> Data lines:
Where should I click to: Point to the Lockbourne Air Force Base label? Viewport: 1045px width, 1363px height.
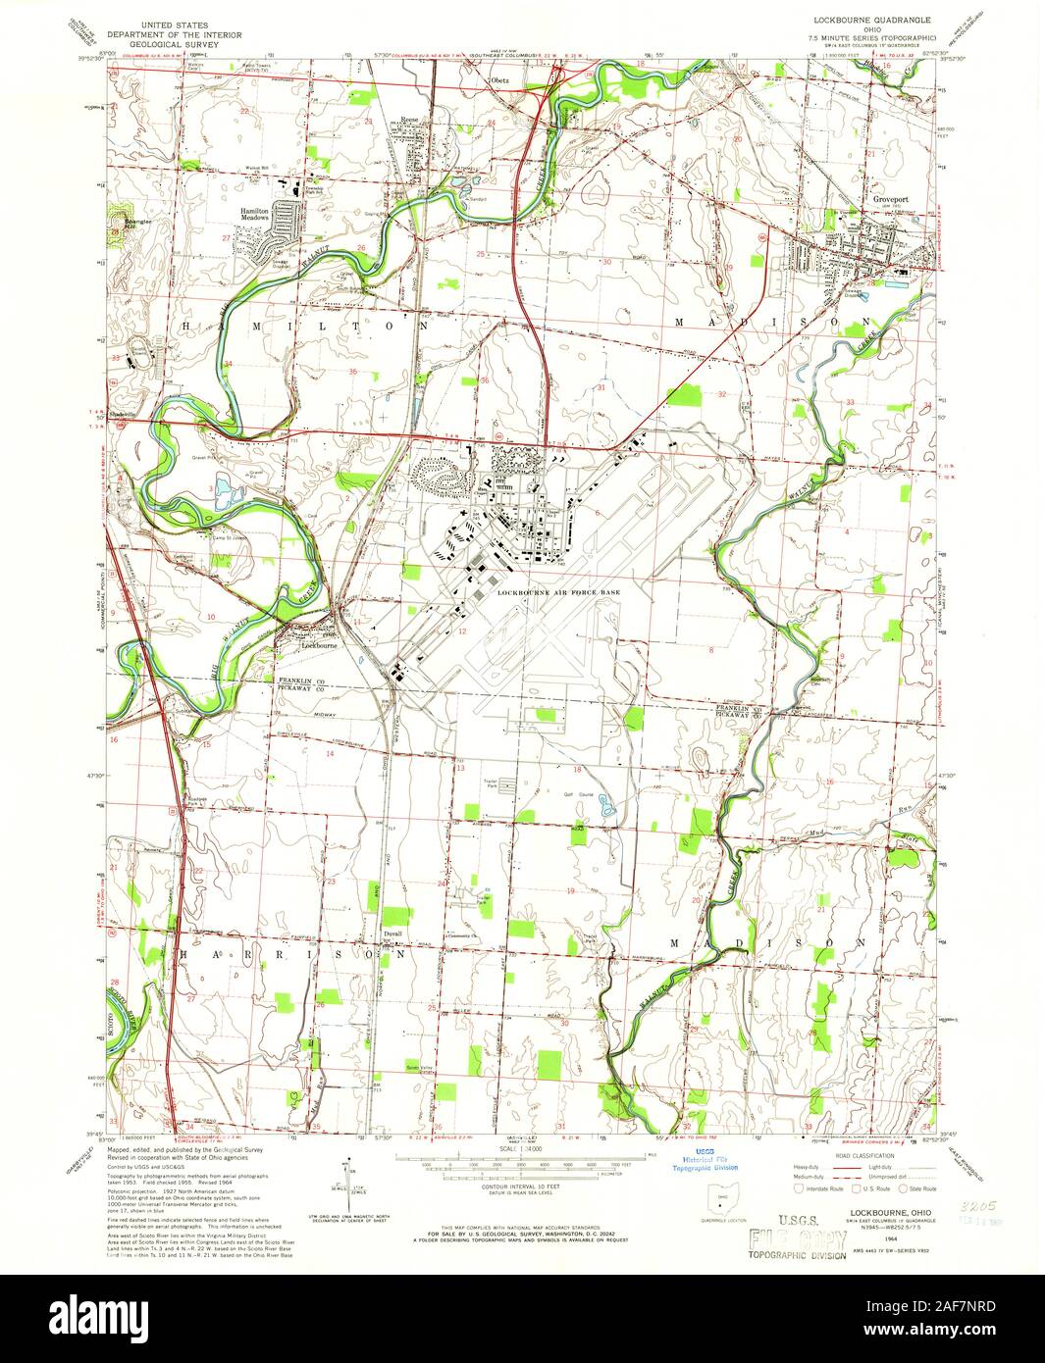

--

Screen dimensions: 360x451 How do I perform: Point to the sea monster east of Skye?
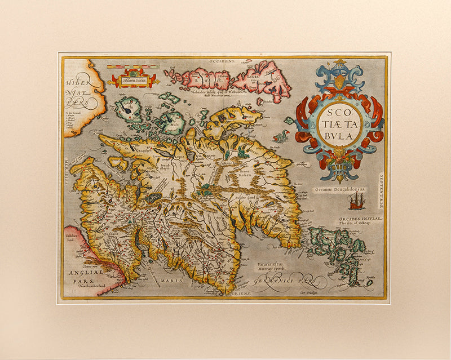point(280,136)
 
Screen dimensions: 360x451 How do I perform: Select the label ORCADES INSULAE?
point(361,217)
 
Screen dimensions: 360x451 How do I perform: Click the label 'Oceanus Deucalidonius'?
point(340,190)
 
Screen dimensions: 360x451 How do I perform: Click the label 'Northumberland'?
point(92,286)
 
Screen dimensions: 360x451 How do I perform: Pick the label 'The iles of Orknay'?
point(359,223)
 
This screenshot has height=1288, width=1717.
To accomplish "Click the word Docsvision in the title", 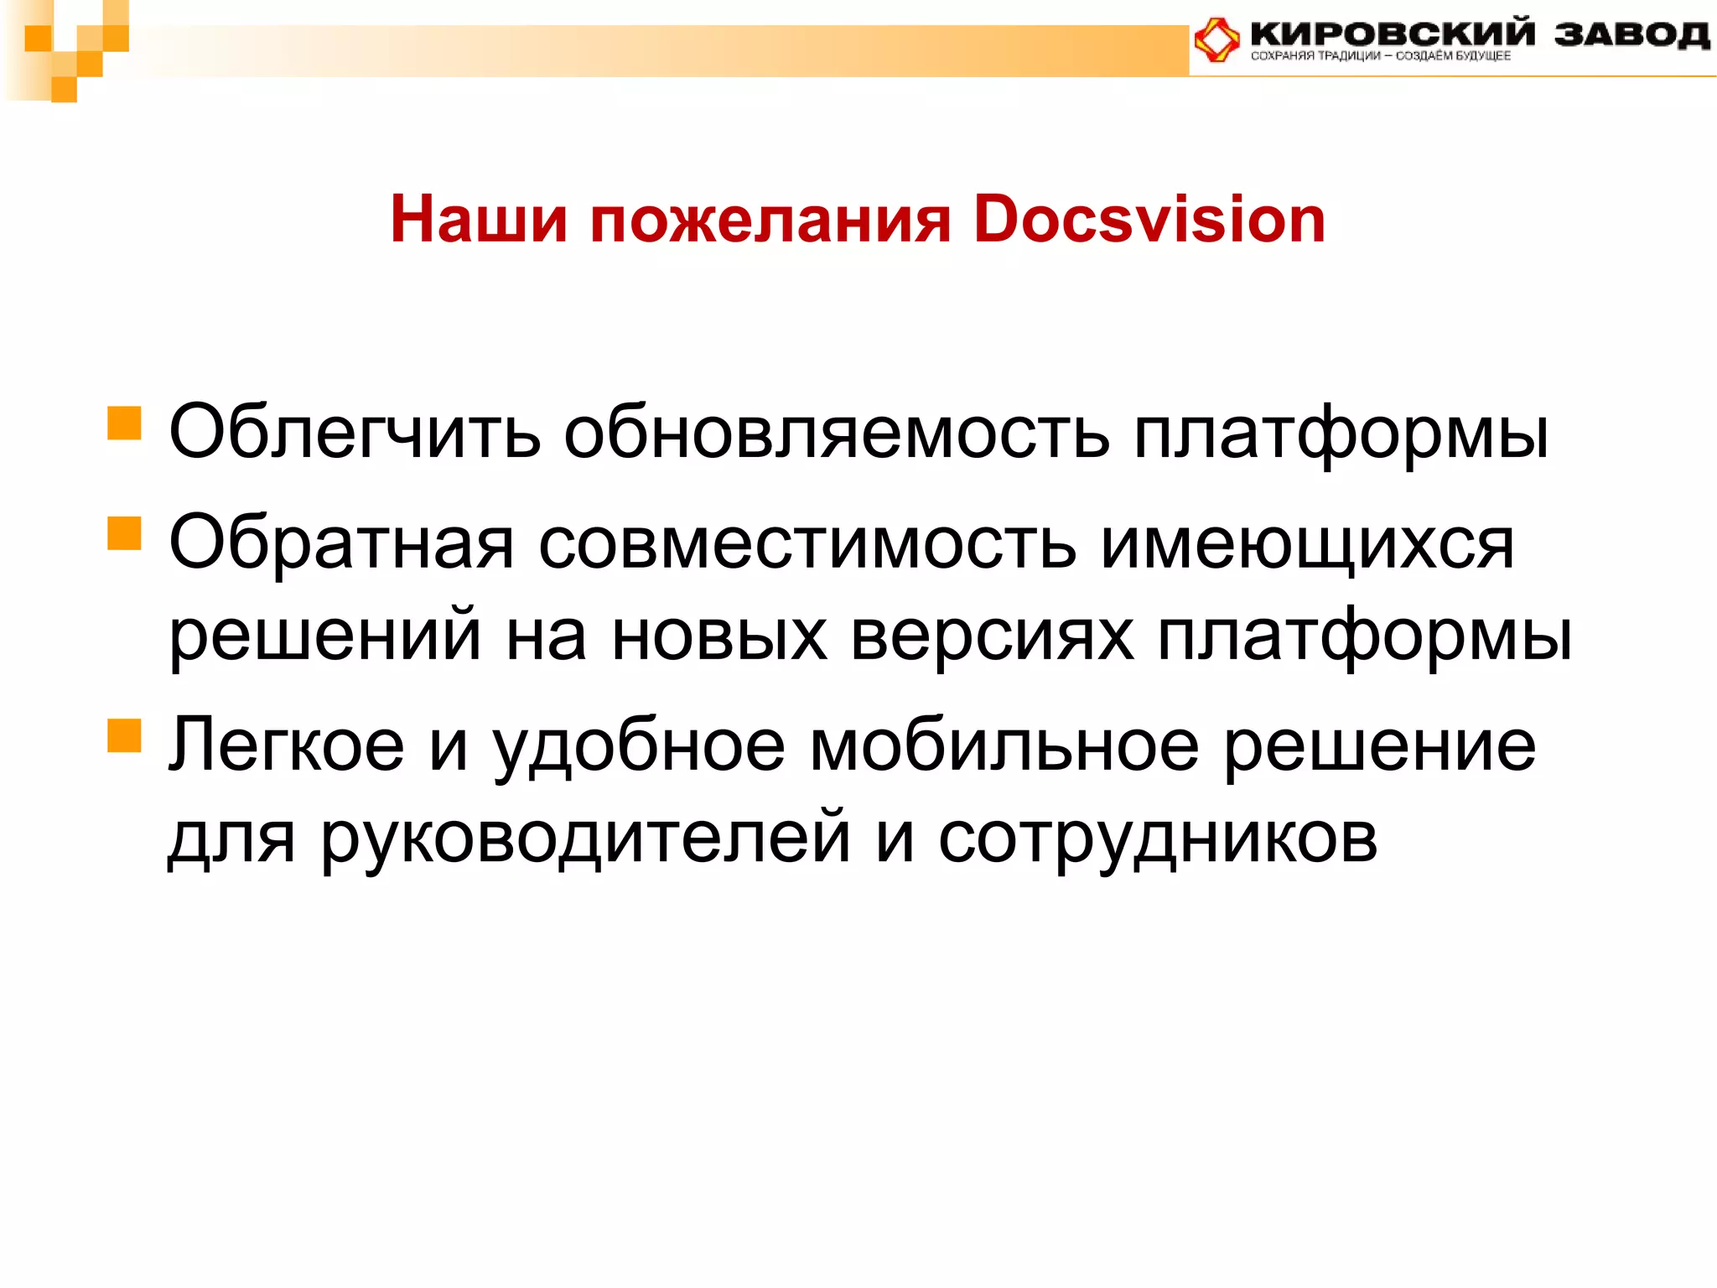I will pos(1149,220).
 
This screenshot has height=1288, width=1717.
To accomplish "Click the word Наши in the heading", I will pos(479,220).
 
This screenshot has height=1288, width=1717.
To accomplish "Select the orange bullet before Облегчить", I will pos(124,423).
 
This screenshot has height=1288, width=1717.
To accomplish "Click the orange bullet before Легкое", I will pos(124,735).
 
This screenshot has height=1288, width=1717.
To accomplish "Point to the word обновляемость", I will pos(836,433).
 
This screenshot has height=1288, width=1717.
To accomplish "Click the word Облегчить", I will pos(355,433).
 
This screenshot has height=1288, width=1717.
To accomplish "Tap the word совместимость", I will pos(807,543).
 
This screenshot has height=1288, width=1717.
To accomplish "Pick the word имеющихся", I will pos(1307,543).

* * *

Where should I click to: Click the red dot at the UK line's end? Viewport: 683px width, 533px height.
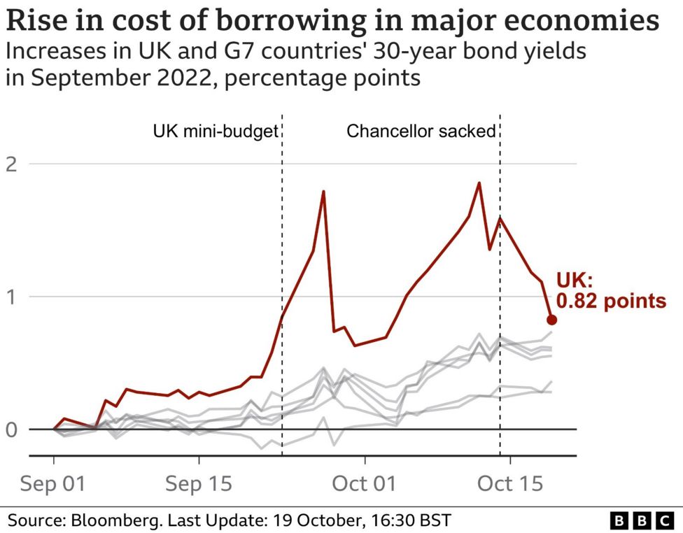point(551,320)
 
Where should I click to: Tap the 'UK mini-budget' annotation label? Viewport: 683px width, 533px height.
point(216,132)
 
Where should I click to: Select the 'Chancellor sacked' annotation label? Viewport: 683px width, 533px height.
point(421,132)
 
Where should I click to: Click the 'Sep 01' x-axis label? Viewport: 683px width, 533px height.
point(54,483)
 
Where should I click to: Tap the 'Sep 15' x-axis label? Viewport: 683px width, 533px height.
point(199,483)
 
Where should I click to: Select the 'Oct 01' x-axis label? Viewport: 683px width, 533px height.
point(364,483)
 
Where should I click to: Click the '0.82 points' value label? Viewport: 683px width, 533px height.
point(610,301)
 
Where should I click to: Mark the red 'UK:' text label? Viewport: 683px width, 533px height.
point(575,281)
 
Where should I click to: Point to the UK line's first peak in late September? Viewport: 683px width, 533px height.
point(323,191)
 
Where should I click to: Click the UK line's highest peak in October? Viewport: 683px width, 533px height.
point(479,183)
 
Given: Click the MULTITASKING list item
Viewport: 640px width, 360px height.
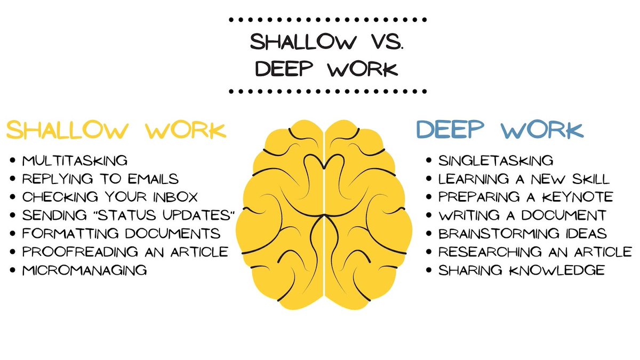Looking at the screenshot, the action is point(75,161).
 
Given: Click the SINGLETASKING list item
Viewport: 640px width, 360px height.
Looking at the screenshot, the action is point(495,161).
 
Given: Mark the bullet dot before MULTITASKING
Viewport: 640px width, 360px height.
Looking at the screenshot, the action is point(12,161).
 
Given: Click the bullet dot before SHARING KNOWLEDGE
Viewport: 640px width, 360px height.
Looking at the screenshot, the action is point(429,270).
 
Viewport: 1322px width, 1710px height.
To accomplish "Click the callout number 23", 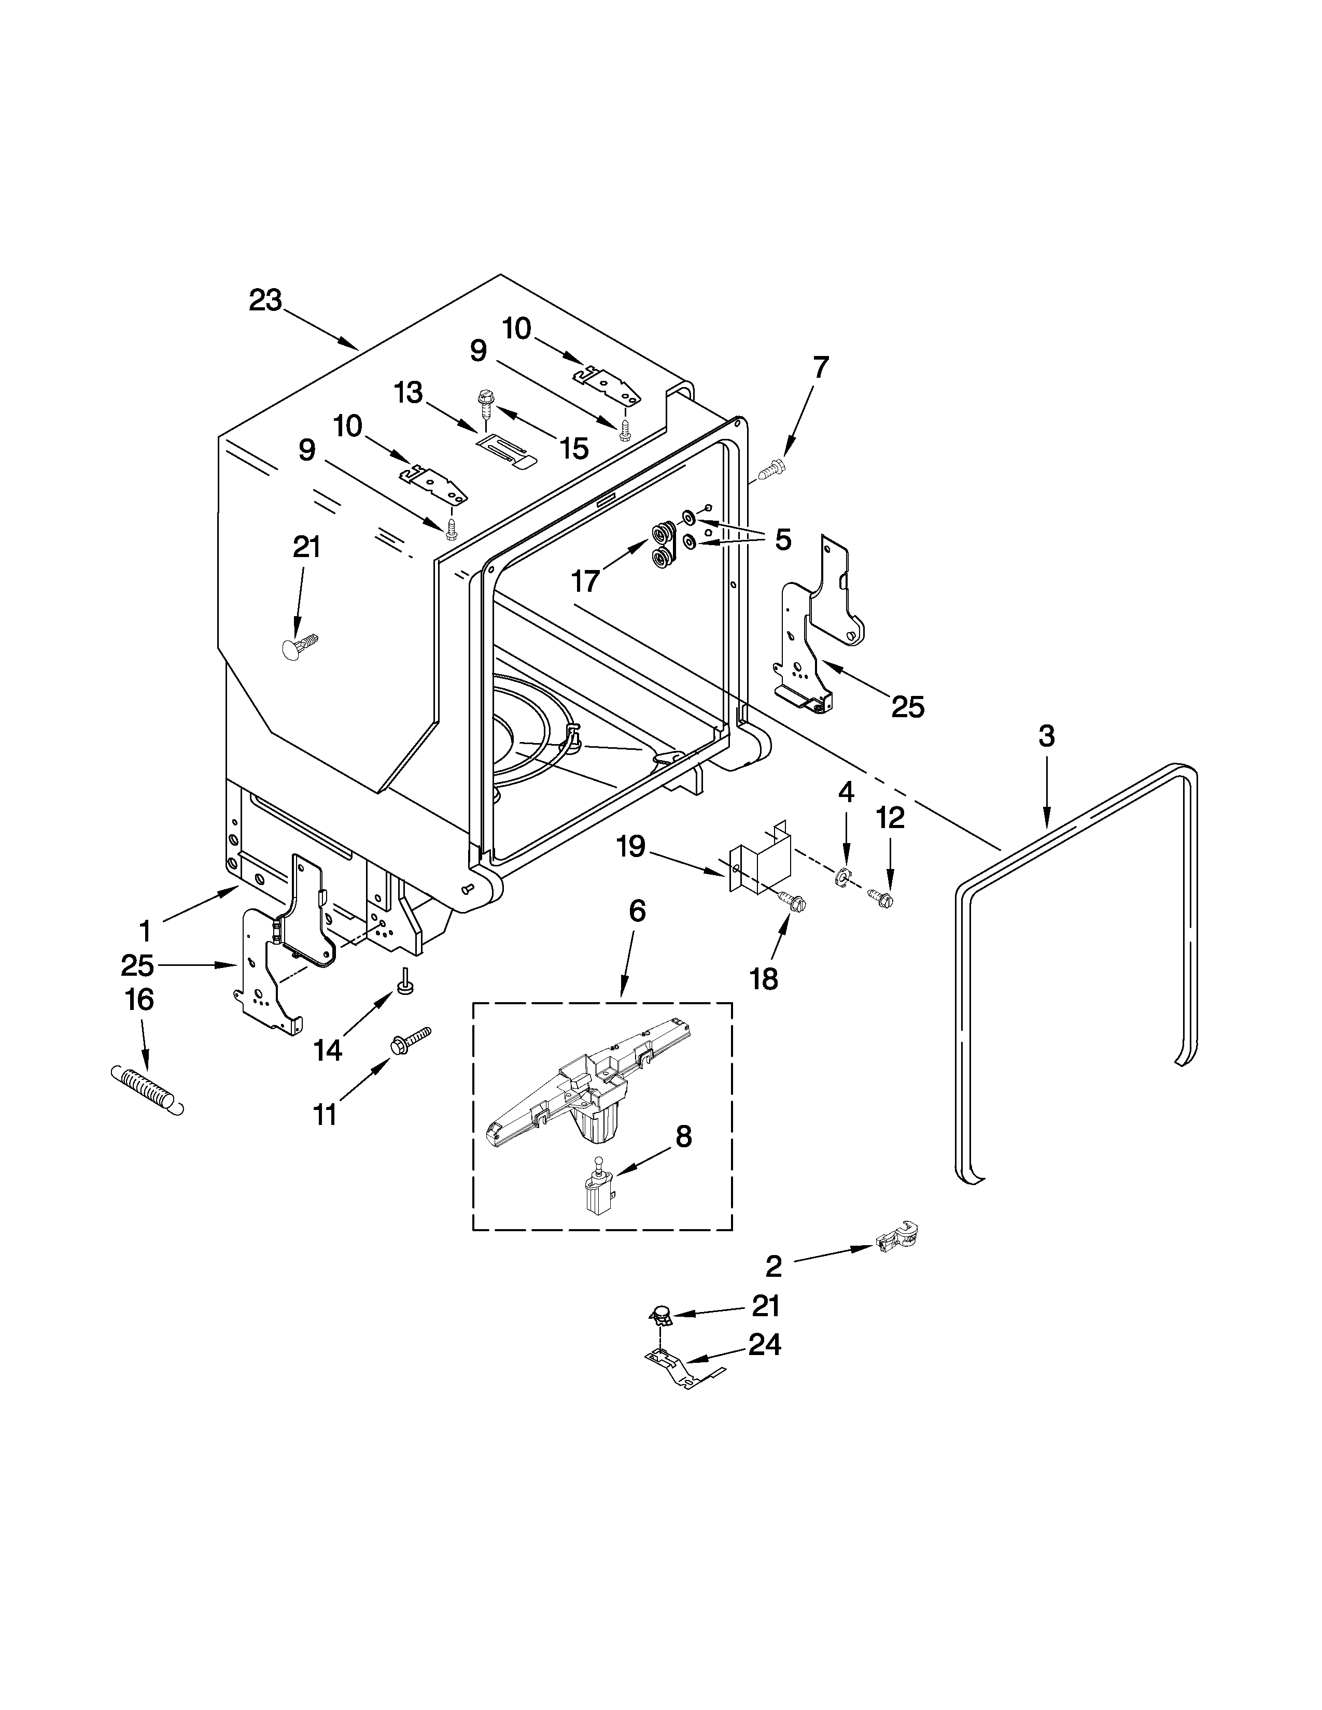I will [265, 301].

> Task details: Print the records again exactly as they appear, from the line with "Where should I click to: Click the '0.82" up to and including the line with "point(479,183)".

> Final answer:
Where should I click to: Click the '0.82 points' value label? Viewport: 683px width, 533px height.
point(610,301)
 
Where should I click to: Mark the red 'UK:' text label? Viewport: 683px width, 533px height.
point(575,281)
 
Where should I click to: Point to the UK line's first peak in late September? Viewport: 683px width, 533px height.
point(323,191)
 
Where should I click to: Click the UK line's highest peak in October? Viewport: 683px width, 533px height.
point(479,183)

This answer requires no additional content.